Dysarthria may affect a single system; however, it is more commonly reflected in multiple motor–speech systems. The etiology, degree of neuropathy, existence of co-morbidities, and the individual's response all play a role in the effect the disorder has on the individual's quality of life. Severity ranges from occasional articulation difficulties to verbal speech that is completely unintelligible.

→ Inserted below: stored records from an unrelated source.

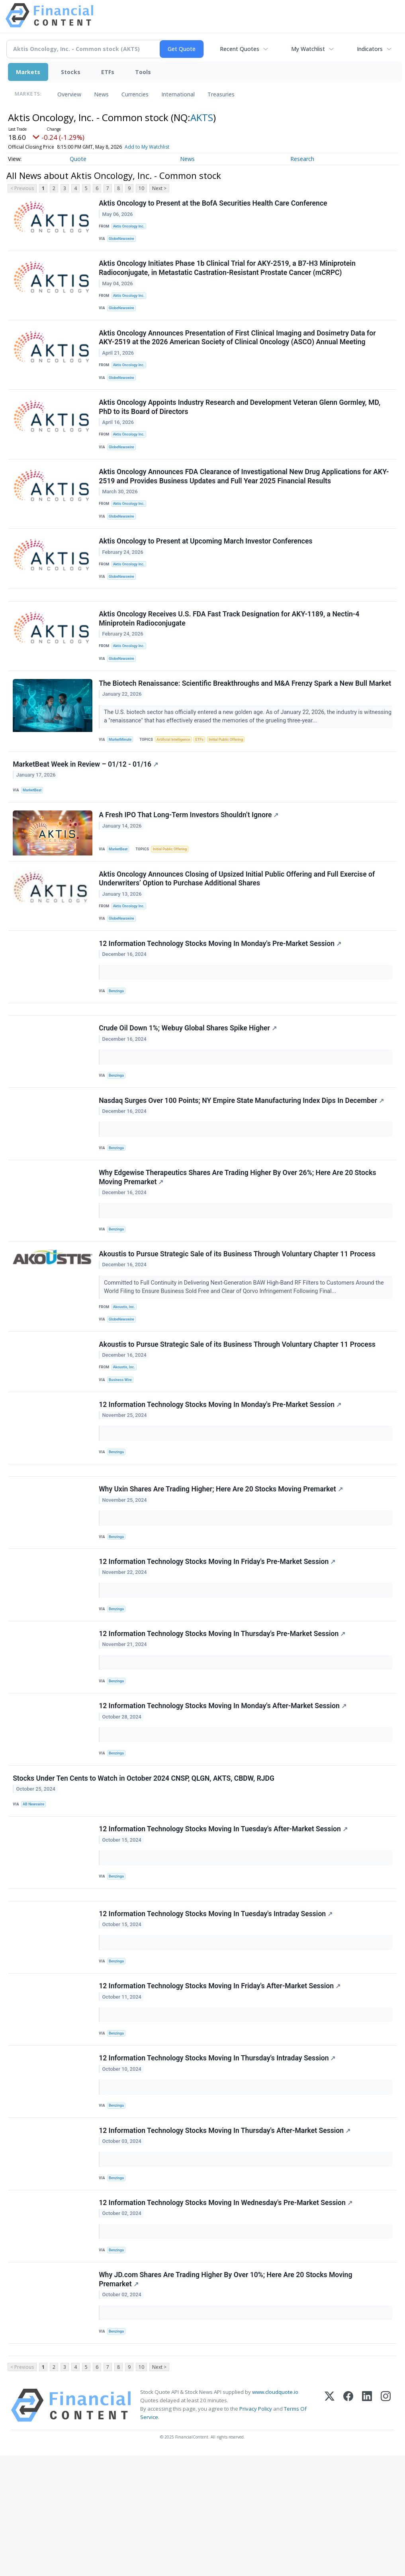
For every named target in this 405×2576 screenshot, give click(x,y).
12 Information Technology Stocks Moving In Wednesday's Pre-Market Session (226, 2315)
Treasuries (221, 94)
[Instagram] (386, 2525)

Individuals with dysarthria may experience challenges in the following:
- Timing
- Vocal quality
- Pitch
- Volume
- Breath control
- Speed
- Strength
- Steadiness
- Range
- Tone
Treatment
Articulation problems resulting from dysarthria are treated by speech language pathologists, using a variety of techniques. Techniques used depend on the effect the dysarthria has on control of the articulators. Traditional treatments target the correction of deficits in rate, prosody, intensity, resonance and phonation. These treatments have usually involved exercises to increase strength and control over articulator muscles, and using alternate speaking techniques to increase speaker intelligibility. With the speech–language pathologist, there are several skills that are important to learn; safe chewing and swallowing techniques, avoiding conversations when feeling tired, repeat words and syllables over and over in order to learn the proper mouth movements, and techniques to deal with the frustration while speaking. Depending on the severity of the dysarthria, another possibility includes learning how to use a computer or flip cards in order to communicate more effectively.More recent techniques based on the principles of motor learning, such as LSVT speech therapy and specifically LSVT may improve voice and speech function in PD. For Parkinson's, aim to retrain speech skills through building new generalised motor programs, and attach great importance to regular practice, through peer/partner support and self-management. Regularity of practice, and when to practice, are the main issues in PML treatments, as they may determine the likelihood of generalization of new motor skills, and therefore how effective a treatment is.
Augmentative and alternative communication devices that make coping with a dysarthria easier include speech synthesis and text-based telephones. These allow people who are unintelligible, or may be in the later stages of a progressive illness, to continue to be able to communicate without the need for fully intelligible speech.